PALM BEACH, Fla. – A group of marina and boatyard owners in Palm Beach County, Fla., facing another year of triple-digit tax increases, have teamed up to challenge the way their properties are appraised, pooling tens of thousands of dollars to hire a team of experts and taking their pleas to county and state officials, the Palm Beach Post reported in a story yesterday.
The effort comes in response to the 2006 property assessments sent out last month. Several marinas saw their tax bills double, even triple, for the second year in a row, frustrating an industry already threatened by climbing insurance costs, hurricane repairs and development pressures.
“These guys are just putting us out of business,” Ray Graziotto, president of Jupiter-based Seven Kings Holdings, which owns four marinas in Palm Beach County, told the newspaper. “This is really self-preservation. Any profit that any of us were making is gone if these assessments stand.
“None of us is expecting a free ride, but how can you endure 400 and 500 percent tax increases over the course of a few years?”
Eight marine business owners formed the group, calling themselves the Save the Working Waterfront in Palm Beach County Committee. Graziotto is its chairman, the Post reported.

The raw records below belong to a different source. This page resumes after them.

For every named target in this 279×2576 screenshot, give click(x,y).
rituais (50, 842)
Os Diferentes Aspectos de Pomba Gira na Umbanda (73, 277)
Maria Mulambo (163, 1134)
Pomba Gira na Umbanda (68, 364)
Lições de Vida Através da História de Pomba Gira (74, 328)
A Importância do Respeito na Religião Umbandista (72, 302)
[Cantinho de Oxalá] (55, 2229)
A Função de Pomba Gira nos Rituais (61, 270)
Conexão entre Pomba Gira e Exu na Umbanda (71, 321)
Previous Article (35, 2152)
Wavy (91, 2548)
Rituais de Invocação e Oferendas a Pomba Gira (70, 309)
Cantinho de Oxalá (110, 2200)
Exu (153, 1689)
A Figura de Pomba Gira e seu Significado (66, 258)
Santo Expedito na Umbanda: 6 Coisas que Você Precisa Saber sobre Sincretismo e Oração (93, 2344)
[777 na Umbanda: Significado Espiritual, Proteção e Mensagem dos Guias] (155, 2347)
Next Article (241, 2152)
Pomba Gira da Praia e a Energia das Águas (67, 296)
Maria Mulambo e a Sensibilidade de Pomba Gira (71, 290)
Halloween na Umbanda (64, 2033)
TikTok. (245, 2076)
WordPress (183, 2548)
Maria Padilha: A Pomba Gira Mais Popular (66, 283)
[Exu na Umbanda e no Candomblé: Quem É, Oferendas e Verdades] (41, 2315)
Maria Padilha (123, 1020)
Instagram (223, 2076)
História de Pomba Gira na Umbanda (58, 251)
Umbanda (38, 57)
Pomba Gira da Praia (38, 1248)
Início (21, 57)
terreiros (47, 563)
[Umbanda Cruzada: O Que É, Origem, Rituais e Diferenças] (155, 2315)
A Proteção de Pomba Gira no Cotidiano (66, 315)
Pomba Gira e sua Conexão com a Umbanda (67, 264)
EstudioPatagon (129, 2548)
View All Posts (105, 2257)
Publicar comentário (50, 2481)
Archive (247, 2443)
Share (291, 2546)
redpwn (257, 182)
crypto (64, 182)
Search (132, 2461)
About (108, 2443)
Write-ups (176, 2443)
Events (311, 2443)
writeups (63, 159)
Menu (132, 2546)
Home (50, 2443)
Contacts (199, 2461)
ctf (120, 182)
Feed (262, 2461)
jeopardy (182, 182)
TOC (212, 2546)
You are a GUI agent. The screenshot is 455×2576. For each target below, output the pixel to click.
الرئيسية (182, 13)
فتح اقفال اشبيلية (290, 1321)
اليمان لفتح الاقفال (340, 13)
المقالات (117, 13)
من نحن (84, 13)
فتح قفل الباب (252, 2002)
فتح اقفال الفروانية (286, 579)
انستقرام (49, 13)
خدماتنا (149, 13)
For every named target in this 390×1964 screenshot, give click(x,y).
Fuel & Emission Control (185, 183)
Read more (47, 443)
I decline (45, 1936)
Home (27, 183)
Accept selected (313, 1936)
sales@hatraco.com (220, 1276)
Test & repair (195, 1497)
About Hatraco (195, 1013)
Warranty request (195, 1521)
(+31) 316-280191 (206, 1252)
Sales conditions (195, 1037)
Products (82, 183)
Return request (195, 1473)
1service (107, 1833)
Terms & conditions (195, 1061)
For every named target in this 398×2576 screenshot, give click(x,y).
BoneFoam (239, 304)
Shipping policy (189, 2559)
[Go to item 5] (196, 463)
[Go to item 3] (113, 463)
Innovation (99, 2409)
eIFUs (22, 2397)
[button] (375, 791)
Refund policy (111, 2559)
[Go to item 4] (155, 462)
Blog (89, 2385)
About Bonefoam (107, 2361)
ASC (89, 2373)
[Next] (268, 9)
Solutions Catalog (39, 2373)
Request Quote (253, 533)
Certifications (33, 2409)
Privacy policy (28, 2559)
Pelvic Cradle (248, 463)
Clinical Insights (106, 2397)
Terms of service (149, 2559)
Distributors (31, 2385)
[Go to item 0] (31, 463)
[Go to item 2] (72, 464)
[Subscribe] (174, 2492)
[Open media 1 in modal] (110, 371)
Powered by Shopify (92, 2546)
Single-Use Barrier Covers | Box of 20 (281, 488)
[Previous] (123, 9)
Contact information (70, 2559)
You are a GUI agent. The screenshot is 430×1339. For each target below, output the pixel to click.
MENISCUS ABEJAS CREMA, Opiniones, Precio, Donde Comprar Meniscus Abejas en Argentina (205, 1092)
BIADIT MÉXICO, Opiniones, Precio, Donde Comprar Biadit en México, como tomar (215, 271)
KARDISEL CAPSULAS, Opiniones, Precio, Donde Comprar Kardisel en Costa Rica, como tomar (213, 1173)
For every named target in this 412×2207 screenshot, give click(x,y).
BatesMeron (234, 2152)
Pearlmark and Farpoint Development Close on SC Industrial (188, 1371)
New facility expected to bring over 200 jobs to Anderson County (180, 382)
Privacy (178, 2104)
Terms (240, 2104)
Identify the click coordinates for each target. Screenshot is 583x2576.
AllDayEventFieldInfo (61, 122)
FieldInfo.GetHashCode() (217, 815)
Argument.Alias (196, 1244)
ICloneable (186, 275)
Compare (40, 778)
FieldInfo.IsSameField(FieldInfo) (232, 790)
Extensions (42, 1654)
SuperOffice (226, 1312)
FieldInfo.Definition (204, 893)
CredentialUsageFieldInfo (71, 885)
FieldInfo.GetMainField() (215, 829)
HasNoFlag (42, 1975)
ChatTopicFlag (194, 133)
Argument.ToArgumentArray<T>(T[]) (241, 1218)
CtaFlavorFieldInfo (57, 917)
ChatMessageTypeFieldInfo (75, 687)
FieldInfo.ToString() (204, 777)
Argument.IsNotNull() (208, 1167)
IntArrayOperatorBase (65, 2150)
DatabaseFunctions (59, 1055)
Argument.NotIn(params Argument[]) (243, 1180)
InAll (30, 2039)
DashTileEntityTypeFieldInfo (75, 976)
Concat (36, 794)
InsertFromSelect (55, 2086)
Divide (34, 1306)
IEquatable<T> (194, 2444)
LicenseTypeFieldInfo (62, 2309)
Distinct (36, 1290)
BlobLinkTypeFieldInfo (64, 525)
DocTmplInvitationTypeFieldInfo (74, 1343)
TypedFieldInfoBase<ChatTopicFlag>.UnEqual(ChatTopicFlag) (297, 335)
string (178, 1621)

Working with the Marine Industries Association of Palm Beach County, they’re asking other marine businesses to join the effort. The initial members have committed $10,000 each, and are hoping to raise more money from others.
According to the marine group, total taxes for county commercial slips that are open to the public were about $1.38 million last year, up from $914,000 in 2004. That jumped to $4.37 million for 2006.
Several marine businesses plan to file appeals next week, the newspaper reported.
If property values make it impossible for marinas and boatyards to be profitable, they’ll sell their prized land to condo builders, said John Sprague, co-owner of Everglades Adventures marina and legislative chief for the Marine Industries Association of Florida.
“There isn’t a single small business in Palm Beach County that can take that kind of hit. You can’t budget for it,” Sprague told the Post. “Unless something’s done, you’re going to lose every public marina.”